Genome Comparison



What is Genome Comparison?

Genome Comparison is a project of the Bioinformatics Team at the Department of Biochemistry and Molecular Biology of Fiocruz that used the compute power of World Community Grid to calculate the sequence similarity level among the whole protein content encoded in completely sequenced genomes of hundreds of organisms, including humans and several other species of medical, commercial, industry, or research importance. The calculated similarity indices will be used, together with standardized Gene Ontology, as a reference repository for the annotator community, providing an invaluable data source for biologists.



Why did the Genome Comparison project compare protein sequences?

Only a fraction of the predicted protein content encoded in completely sequenced genomes has actually had their biological function and expression confirmed through laboratory analysis. The assignment of predicted biological functions and structural features to raw sequence data is called annotation, and is accomplished mostly by comparing them to predicted proteins or protein coding genes with information stored in different public domain databases around the world. However, annotation is often incomplete, uses non-standardized nomenclature or can be incorrect when inferred from previous incorrectly annotated sequences. Thus, an all against all controlled comparative database would be of great use as a reference.



How proteins were compared in the Genome Comparison Project?

Biological sequences (DNAs, RNAs, and proteins) are mostly compared in pairs through a process called pairwise sequence alignment, which consists of putting two sequences side-by-side in such a way that the number of identical positions between them is maximized. The sequences can be globally (taking the whole sequences) or locally (taking parts of the sequences) aligned, depending on the context and the purpose. The sequence similarity comparison program used in the Genome Comparison Project is called SSEARCH (W.R. Pearson [1991] Genomics 11:635-650), a freely available implementation of the Smith-Waterman rigorous algorithm (T. F. Smith and M. S. Waterman, [1981] J. Mol.
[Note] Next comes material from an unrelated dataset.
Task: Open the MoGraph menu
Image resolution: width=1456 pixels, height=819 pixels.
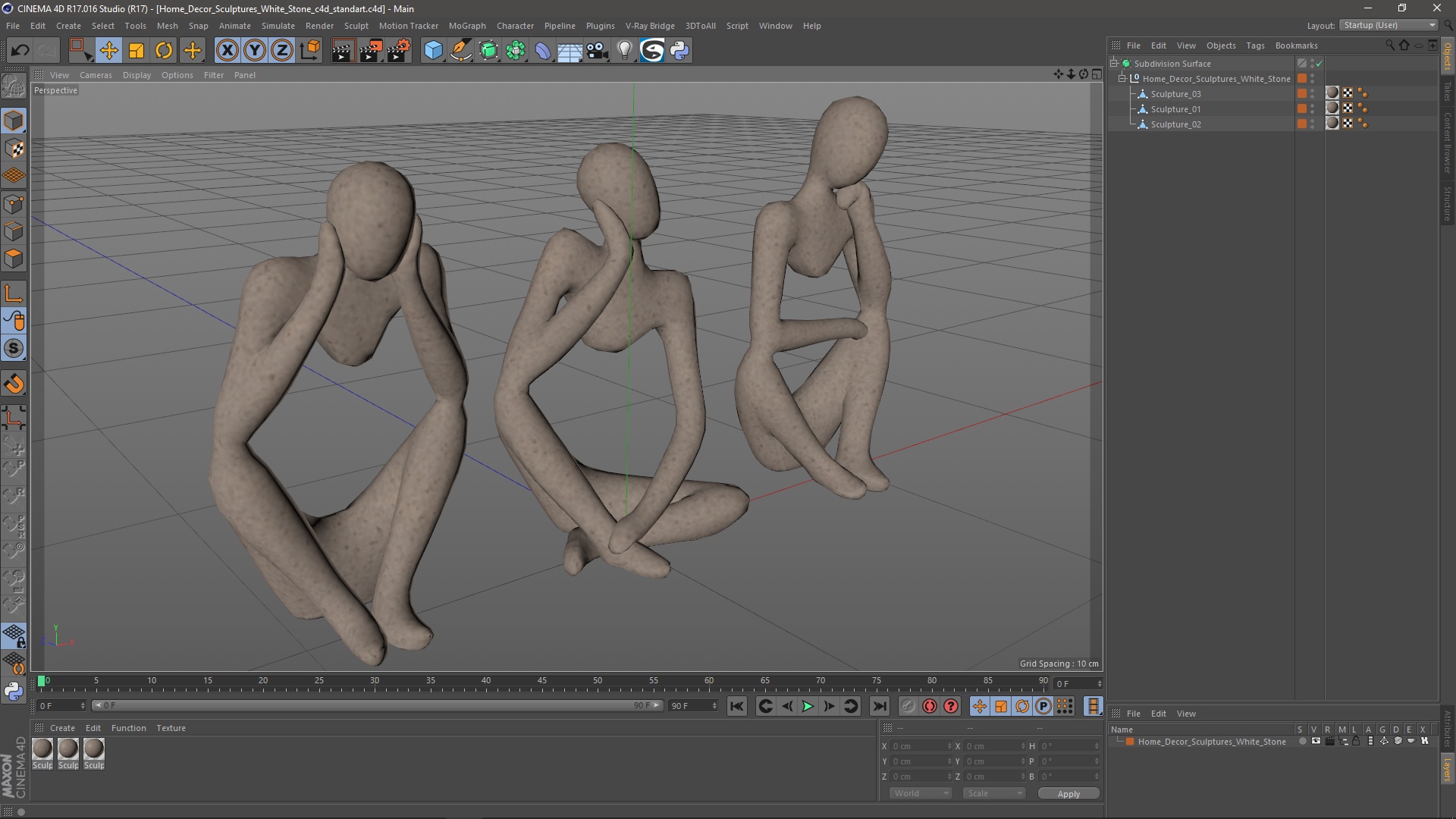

Biol. 147:195-197) (algorithm is an organized procedure for performing a given type of calculation or solving a given type of problem), which finds the mathematically best local alignment between pairs of sequences.



What are the potential benefits of the Genome Comparison Project?

  • The resulting all against all comparative database will be of great use as a reference for many research projects on functional aspects, biochemical pathways, evolutionary aspects, and an invaluable source for correct annotation of previously sequenced and newly obtained genome sequences
  • Precise annotation, assignment of possible functions to hypothetical proteins of unknown function, and the description of evolutionary relationships between proteins will be a major step forward towards our understanding of genome composition, genome evolution and cellular function
  • The contribution to the understanding of host-pathogen relationships, and the means to develop new drugs and vaccines, will be of utmost benefit to the scientific community at large
  • Research on biodiversity and new organisms will greatly benefit from reliable comparative data
  • Future new sequence releases will build upon the growing cross-referenced database



What is the status of the Genome Comparison project?

The Genome Comparison project was completed in July, 2007. You may read about the Genome Comparison project here. Findings from the Genome Comparison research scientists will be posted here.



How did the Genome Comparison software work?

The software automatically downloaded small pieces of data (predicted protein sequences) and performed sequence comparisons to accurately calculate the similarity level among them. After the information was processed by members computers, the results were sent by World Community Grid to Fiocruz where they are being analyzed by the Bioinformatics Team at the Department of Biochemistry and Molecular Biology. Large-scale comparative analysis applying Smith-Waterman algorithm is computationally intensive and demanded exceptionally huge computational power, which is why it was a perfect project for World Community Grid.